次いで、第1基材シート27の塗工面に基材シートを重ねた。重ねた第2基材シートとしては、クレープ紙(通気度30秒/100ml、坪量30g/m2)を用いた。
引き続き、基材シートの上に、(1)で調整した第1の発熱組成物25bの塗料を塗工量2.3gで塗工し、次いで吸水性ポリマーの粒子(粒径500μm)26bを坪量35g/m2で散布した。次いで、電解質(塩化ナトリウム)の粉末(平均粒径425μm)を坪量20g/m2で散布した。
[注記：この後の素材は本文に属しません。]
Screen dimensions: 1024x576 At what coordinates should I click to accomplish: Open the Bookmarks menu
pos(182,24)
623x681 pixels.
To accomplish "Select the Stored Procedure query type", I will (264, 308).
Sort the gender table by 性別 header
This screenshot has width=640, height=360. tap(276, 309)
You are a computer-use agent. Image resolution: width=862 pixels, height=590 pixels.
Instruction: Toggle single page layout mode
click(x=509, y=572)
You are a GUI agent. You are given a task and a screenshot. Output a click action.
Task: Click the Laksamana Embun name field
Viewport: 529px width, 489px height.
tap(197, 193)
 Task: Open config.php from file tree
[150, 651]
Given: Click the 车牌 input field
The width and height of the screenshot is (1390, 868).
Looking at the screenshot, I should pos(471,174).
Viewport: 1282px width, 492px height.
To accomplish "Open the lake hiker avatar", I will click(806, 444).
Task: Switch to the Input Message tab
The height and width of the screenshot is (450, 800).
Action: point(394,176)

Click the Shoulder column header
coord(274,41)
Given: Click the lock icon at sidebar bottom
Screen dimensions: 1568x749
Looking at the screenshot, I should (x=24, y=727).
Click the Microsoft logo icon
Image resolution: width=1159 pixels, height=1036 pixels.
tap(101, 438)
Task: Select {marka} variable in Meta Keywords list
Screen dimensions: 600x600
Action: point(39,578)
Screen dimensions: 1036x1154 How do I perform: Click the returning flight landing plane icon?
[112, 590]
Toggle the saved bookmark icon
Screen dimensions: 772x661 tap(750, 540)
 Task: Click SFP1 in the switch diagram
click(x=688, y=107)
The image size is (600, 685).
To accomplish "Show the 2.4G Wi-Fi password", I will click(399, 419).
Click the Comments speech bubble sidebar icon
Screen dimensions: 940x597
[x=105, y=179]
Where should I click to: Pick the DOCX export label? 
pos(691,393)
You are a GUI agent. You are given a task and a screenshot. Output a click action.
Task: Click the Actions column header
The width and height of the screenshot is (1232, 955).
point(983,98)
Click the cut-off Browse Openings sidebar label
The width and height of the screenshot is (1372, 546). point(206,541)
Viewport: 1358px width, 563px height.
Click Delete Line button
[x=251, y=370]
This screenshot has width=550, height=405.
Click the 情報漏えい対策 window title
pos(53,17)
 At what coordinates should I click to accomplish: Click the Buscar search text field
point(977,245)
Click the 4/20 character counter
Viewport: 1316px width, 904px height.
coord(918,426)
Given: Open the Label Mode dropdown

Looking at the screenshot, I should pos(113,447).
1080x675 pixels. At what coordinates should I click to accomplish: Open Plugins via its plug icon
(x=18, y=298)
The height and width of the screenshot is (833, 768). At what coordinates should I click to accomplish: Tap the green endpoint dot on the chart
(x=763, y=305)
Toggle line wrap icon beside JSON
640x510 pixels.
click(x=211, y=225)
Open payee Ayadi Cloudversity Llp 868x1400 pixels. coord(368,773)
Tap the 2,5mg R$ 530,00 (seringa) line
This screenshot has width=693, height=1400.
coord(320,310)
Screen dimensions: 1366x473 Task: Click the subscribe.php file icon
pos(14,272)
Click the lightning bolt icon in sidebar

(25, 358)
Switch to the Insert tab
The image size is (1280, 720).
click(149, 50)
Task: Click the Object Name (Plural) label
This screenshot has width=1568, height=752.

塗料の塗工、吸水性ポリマーの散布及び電解質の粉末の散布を前記順で間に基材シートを介在させた状態で合計2回行った後、第1基材シート27の塗工面に第2基材シート28を重ねて、発熱体1を作成した。得られた発熱体1を50mm×50mmにカットし、第1被覆シート12と第2被覆シート13との間に発熱体1が収容された比較例2の発熱具10を作成した。比較例2の発熱具10は、ベース層上に基材シートを介在させたものである。発熱温度及び発熱時間の測定結果を図4の(F)に示す。
〔評価〕
図4に示す結果から明らかなように、実施例4では、発熱組成物の塗料の総量及び吸水性ポリマーの散布量の総量が同じでも、比較例2よりも発熱温度の持続時間が長くなり、発熱特性が向上したことが判る。